Yesterday, I saw the Broadway revival of The Glass Menagerie starring Sally Field and Joe Mantello. It was gripping, haunting, and not at all what I expected to see. The tickets were purchased before previews had started, so even after the reviews were out, I hadn’t read them. After leaving the theatre, it was off to Hell’s Kitchen for some drinks where looked up a few reviews for the first time. I couldn’t believe how many people didn’t like it! Many of the reviewers didn’t like the director Sam Gold’s take on the Tennessee Williams classic. Ben Brantley said:
On occasion, Mr. Gold’s interpretation takes on the vicious aspect of a nightmare in which you see your past at its distorted worst. But even that vision is not sustained. When a plot turn plunges the theater into abject darkness late in the play, it only gives literal life to what you’ve been feeling all along.
Certainly, everyone is welcome to their own opinions, and truth has been found in many a negative review for shows that I personally loved, and vice versa. This was different though. Where critics seemed to find the particular choices of this production restrictive and unfitting, for me, they revealed sides of the four characters that I’d never seen before. Laura’s pity party wasn’t necessarily unwarranted. Amanda’s over-protective nature had a stronger motive. Tom’s frustration with his own life was more complex.
Sure, there were things I missed.

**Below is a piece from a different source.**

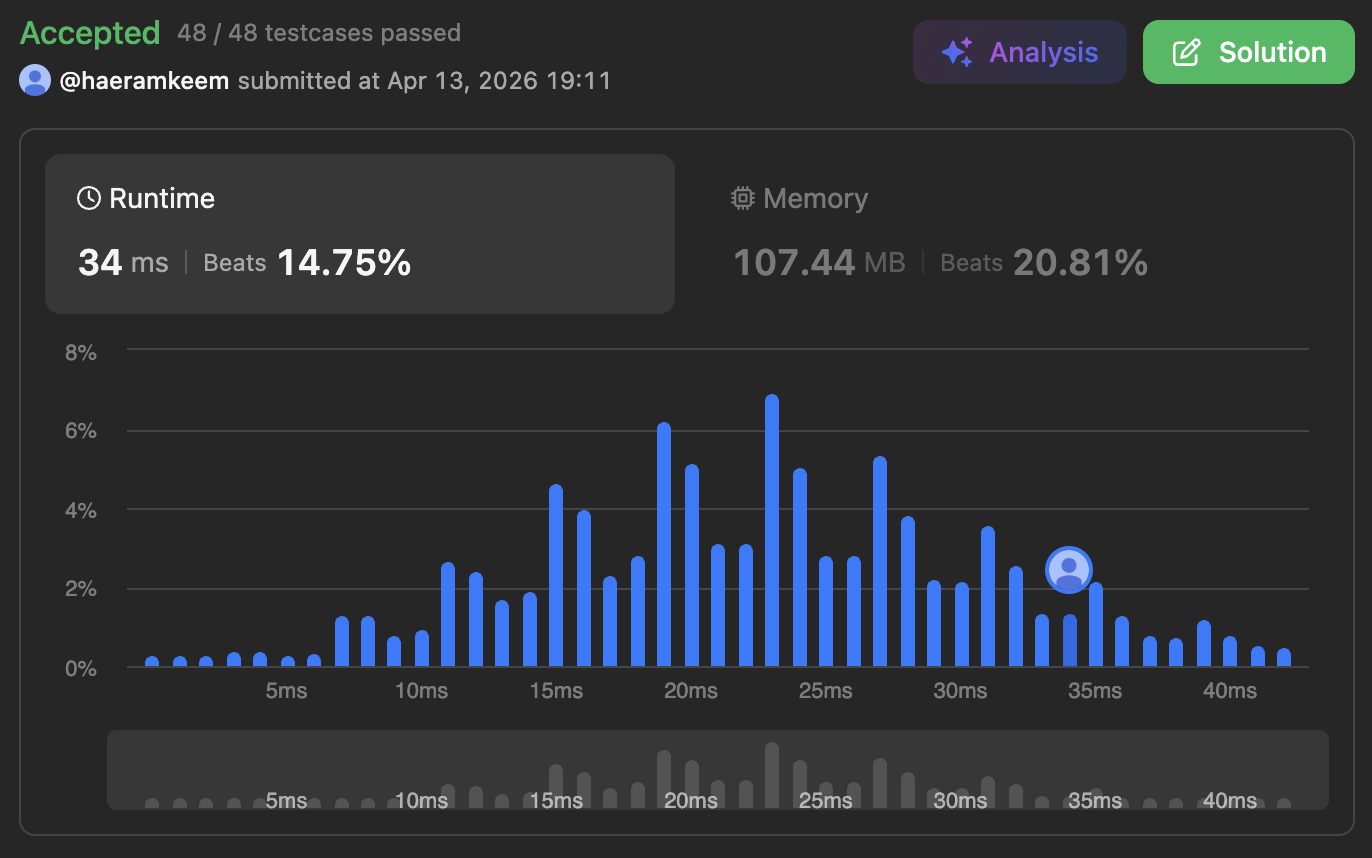Open the @haeramkeem profile link
This screenshot has height=858, width=1372.
(145, 80)
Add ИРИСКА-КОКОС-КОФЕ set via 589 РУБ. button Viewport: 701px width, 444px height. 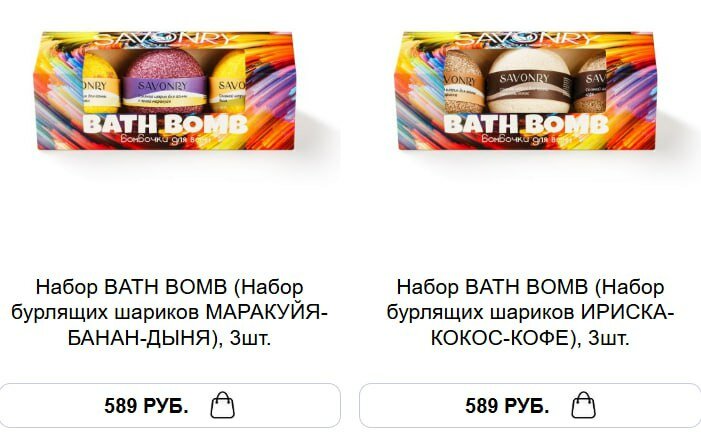point(530,405)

There was no tattered couch, which is such a signature element of most productions. A huge empty stage made the whole evening feel less cramped, so the characters didn’t seem trapped with one another. The was no glass menagerie. But I’ve seen A Midsummer Nights Dream without the forest, and photos of Show Boat where there was no boat. Even an unauthorized production of Bullets Over Broadway with no adult actors. Yep. All kids. So I can deal with no couch and no glass unicorns.
My takeaway is that it’s best to go to the theatre with a beginner’s mind, as Buddha would say. Be ready for anything, and see what you can get out of it, even if that turns out to be very little.